Our Sworn Enemies are generally clad in cartoonishly ostentatious military uniforms fit for a Halloween party -- think Cuba's Castro brothers, Venezuela's Hugo Chavez, Burma's Than Shwe and Sudan's Omar Hassan Ahmad Al-Bashir. If not militarized, our Sworn Enemies are almost always decked out in local ethnic garb (the Afghan Taliban, Iran's Ayatollah Ali Khamenei), 1970s-ish get-ups à la Dr. Evil (North Korea's Kim Jong Il and Liberia's Charles Taylor) or just glitzy performance-art costumes (Gadhafi).
Considering the sartorial consistency at work here, is it really a coincidence that Russia and China moved from sworn nemesis to dubious ally status at exactly the moment those two countries' regimes went from dressing like Dictator Enemies (Stalin's military costume/Mao and Deng's Dr. Evil costumes) to dressing like Dictator Friends (Putin and Hu's sweet suits)? I think not.

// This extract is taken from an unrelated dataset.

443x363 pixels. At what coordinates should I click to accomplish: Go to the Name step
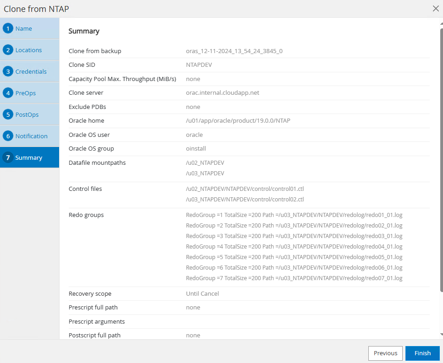tap(24, 28)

There is a chicken-or-egg question here: Does our government's foreign policy apparatus operate under the Kool Kids Rules of high school, choosing our friends and enemies based on how well they dress? Or do our enemies operate under the Goth Rules of high school, deliberately making defiant fashion choices as a semiotic protest against us? It's probably a little bit of both.
Dictatorship is a tricky project requiring all sorts of complex techniques of subjugation, but it typically comes down to a choice: The foreign despot either publicly justifies his reign as the purest expression of the native population against the Western Imperialist Invader (physical, cultural or otherwise), or he proudly presents himself as the long-and-strong arm of that Imperialism. Hence, the anti-imperialist dictator tends to don garments that visually reinforce the anti-imperialist narrative in the same way America's anti-Washington political candidates sport cowboy hats. Meanwhile, the Western client dictator tends to clothe himself in Western threads (a fashion dynamic that dates back to the dress codes of dictators Peter the Great of Russia and Mustafa Kemal Ataturk of Turkey).

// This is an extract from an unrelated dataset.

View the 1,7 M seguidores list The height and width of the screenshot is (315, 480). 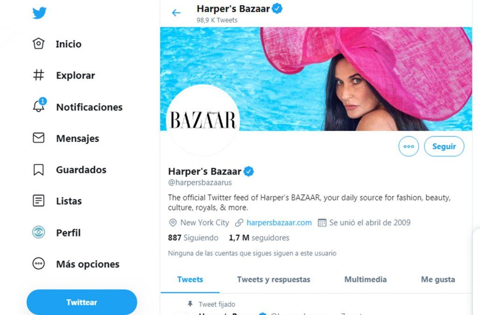pyautogui.click(x=259, y=238)
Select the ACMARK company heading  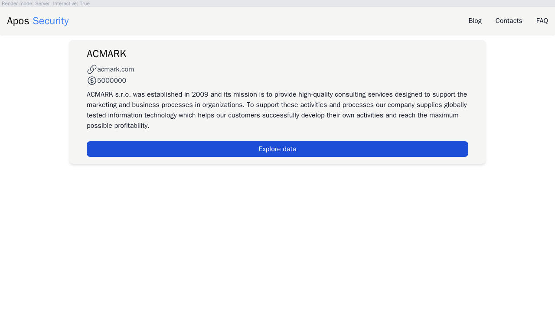106,54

Not surprisingly, the American government tends to despise the former and love the latter, not exactly for the clothing choices, but for what those clothing choices represent -- and the American people buy this selective distinction between Dictator Friends and Dictator Enemies, in part, because we've been inculcated by both political and pop culture to understand the distinction through clothing.
Think about how the typical Political Enemy in movies is almost always presented as some version of the over-militarized junta leader from "Iron Eagle," the 1970s disco-dancer-turned-interplanetary terrorist General Zod from "Superman II," or some version of the bizarrely dressed Cobra Commander from "G.I. Joe" -- that is, as one of the distinct styles of our Dictator Enemies. This is the portrayal not because Hollywood is part of some secret fashion-industry conspiracy to stigmatize non-Western garb, but because that clothing is the most succinct shorthand that says "Bad Guy" to the American audience.

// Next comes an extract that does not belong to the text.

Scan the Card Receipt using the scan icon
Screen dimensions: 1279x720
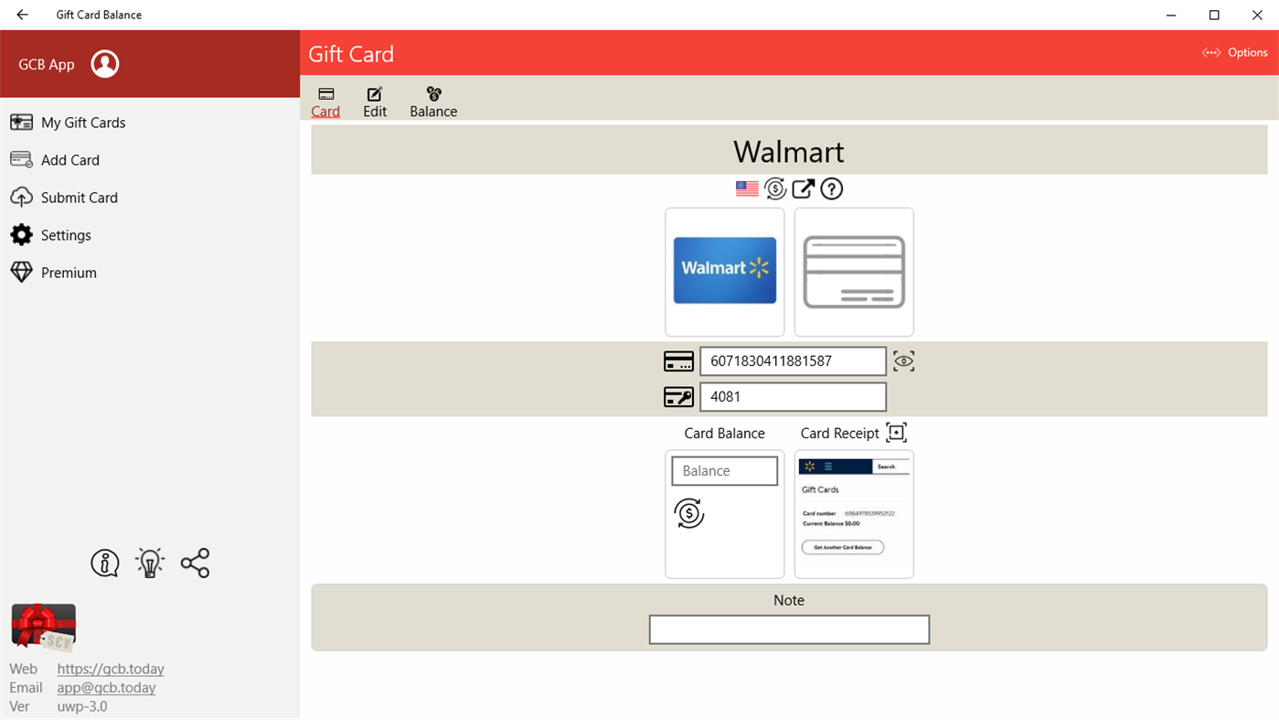(896, 432)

This explains America's cognitive dissonance in seeing Gadhafi as a terrible tyrant but Assad as a "reformer" even as they both massacre their own people. Just as so many picture wifebeater-clad hoodlums rather than pinstriped Wall Streeters when they hear the word "thug," Americans easily understand a guy in sunglasses and a gold cape as Bad, and have trouble envisioning a well-dressed Parisian tourist as the same way -- even when those dictators basically represent the same thing.